In the application, a program to be detected is firstly obtained, and an SDC fragile instruction with high SDC tendency in the instructions to be detected of the program to be detected is determined; the program to be detected is a GPGPU program, and the SDC tendency and the probability of the SDC error of the instruction to be detected are in positive correlation; then constructing instruction paths corresponding to the basic blocks according to the dependency relationship among the SDC fragile instructions in the basic blocks of the program to be detected; wherein the instruction path is a first type path comprising a plurality of SDC fragile instructions with dependency and/or a second type path comprising a single SDC fragile instruction without dependency with any of the SDC fragile instructions; and finally, copying the instruction path to obtain a corresponding copy path, and detecting the SDC error in the program to be detected based on the instruction path and the copy path. Therefore, the method and the device screen the SDC fragile instructions with high SDC tendency from the program to be detected, then construct instruction paths and corresponding copy paths for the screened SDC fragile instructions according to the dependency relationship among the instructions by taking the basic blocks as units, and detect a large number of SDC errors by copying a small amount of instructions under the condition of ensuring the reliability of the program, so that the error detection efficiency is improved.

Drawings

In order to more clearly illustrate the embodiments of the present invention or the technical solutions in the prior art, the drawings that are required to be used in the embodiments or the description of the prior art will be briefly described below, and it is obvious that the drawings in the following description are only embodiments of the present invention, and that other drawings can be obtained according to the provided drawings without inventive effort for a person skilled in the art.

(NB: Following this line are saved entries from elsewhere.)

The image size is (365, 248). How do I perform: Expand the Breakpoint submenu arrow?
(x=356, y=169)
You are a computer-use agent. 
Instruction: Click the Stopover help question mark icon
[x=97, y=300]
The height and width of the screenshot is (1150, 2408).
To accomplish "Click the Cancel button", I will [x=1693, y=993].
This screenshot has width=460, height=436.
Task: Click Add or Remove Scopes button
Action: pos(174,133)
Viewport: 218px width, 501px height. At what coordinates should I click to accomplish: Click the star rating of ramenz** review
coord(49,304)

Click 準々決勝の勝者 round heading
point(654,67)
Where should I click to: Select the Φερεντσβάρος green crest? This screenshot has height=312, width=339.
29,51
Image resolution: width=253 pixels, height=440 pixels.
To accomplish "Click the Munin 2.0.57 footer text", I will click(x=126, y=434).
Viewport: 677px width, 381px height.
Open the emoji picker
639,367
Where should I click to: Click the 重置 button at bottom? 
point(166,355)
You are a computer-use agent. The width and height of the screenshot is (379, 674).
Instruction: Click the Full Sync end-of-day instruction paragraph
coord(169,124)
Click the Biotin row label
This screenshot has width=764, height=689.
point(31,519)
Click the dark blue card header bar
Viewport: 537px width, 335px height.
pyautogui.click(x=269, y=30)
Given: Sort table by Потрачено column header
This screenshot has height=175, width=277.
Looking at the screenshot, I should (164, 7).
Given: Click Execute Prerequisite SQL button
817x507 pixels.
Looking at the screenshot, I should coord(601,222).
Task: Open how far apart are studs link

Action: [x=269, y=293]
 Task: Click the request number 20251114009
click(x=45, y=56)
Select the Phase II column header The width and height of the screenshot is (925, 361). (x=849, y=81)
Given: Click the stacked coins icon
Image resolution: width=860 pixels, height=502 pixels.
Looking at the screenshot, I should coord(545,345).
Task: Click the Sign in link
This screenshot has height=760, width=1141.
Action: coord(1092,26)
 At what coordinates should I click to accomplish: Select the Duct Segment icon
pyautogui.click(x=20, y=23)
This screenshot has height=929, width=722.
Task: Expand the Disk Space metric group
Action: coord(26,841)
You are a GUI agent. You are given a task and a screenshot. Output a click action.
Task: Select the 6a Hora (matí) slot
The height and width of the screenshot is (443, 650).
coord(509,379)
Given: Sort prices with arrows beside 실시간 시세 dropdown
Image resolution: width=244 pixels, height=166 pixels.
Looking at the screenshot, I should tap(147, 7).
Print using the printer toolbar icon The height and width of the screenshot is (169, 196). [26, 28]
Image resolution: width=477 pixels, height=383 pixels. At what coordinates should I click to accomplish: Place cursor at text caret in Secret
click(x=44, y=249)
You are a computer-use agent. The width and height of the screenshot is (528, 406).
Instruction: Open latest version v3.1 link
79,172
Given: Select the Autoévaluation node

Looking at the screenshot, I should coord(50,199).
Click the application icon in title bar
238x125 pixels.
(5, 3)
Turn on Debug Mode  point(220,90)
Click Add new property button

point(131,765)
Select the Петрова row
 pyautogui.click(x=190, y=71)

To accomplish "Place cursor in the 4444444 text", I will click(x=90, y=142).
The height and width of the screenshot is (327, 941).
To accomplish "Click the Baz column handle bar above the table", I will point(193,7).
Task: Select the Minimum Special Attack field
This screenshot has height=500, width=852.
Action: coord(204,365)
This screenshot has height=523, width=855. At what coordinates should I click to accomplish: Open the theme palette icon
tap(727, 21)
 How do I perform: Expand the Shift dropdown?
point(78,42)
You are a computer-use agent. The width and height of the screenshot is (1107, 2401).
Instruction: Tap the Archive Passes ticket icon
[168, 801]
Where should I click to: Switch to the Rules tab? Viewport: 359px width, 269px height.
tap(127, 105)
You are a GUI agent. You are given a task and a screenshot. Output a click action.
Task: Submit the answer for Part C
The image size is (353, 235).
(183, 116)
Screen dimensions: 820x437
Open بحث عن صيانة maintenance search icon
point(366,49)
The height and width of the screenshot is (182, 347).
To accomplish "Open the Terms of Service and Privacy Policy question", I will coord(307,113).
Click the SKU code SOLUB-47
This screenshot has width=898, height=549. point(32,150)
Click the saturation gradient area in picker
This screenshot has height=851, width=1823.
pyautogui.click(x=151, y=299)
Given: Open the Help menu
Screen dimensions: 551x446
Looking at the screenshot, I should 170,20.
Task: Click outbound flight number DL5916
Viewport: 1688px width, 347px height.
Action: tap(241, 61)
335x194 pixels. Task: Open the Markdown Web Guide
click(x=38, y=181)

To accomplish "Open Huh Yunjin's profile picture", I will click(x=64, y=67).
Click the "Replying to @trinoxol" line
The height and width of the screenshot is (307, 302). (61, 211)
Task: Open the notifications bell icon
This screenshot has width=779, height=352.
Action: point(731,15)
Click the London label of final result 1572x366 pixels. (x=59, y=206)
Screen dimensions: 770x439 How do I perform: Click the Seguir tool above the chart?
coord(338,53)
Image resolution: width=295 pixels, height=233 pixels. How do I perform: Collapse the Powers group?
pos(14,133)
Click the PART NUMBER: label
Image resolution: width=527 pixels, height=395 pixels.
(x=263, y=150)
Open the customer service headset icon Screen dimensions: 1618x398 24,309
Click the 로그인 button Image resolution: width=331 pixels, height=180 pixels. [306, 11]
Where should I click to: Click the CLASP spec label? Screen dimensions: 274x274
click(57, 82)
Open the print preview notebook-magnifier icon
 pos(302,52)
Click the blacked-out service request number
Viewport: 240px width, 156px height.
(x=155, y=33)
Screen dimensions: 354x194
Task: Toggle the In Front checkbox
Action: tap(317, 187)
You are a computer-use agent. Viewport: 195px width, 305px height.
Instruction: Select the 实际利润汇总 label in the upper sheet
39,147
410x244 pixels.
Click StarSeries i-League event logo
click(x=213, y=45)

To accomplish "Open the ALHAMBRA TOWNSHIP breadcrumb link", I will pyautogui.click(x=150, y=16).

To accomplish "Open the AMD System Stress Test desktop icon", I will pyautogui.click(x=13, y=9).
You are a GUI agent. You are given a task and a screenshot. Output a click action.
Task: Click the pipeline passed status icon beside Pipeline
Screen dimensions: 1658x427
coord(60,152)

FIG. 1 is a flowchart of a method for detecting SDC errors of a GPGPU program provided by the present application;

FIG. 2 is a graph of soft error results of processing image data by a GPGPU according to the present application;

FIG. 3 is a graph of soft error results for a GPGPU processing high performance data;

FIG. 4 is a schematic diagram of a specific instruction path architecture provided herein;

FIG. 5 is a schematic diagram illustrating one embodiment of the instruction path replication provided herein;

FIG. 6 is a flowchart of a method for constructing an SDC vulnerability prediction model provided by the present application;

FIG. 7 is a schematic diagram showing the relationship between soft error type and SDC tendency provided in the present application;

FIG. 8 is a schematic diagram of an error masked instruction in the error propagation process provided in the present application;

FIG. 9 is a schematic diagram of feature vector information of a program instruction provided in the present application;

fig. 10 is a schematic structural diagram of an SDC error detection device for a GPGPU program provided in the present application.

Detailed Description

The following description of the embodiments of the present invention will be made clearly and completely with reference to the accompanying drawings, in which it is apparent that the embodiments described are only some embodiments of the present invention, but not all embodiments. All other embodiments, which can be made by those skilled in the art based on the embodiments of the invention without making any inventive effort, are intended to be within the scope of the invention.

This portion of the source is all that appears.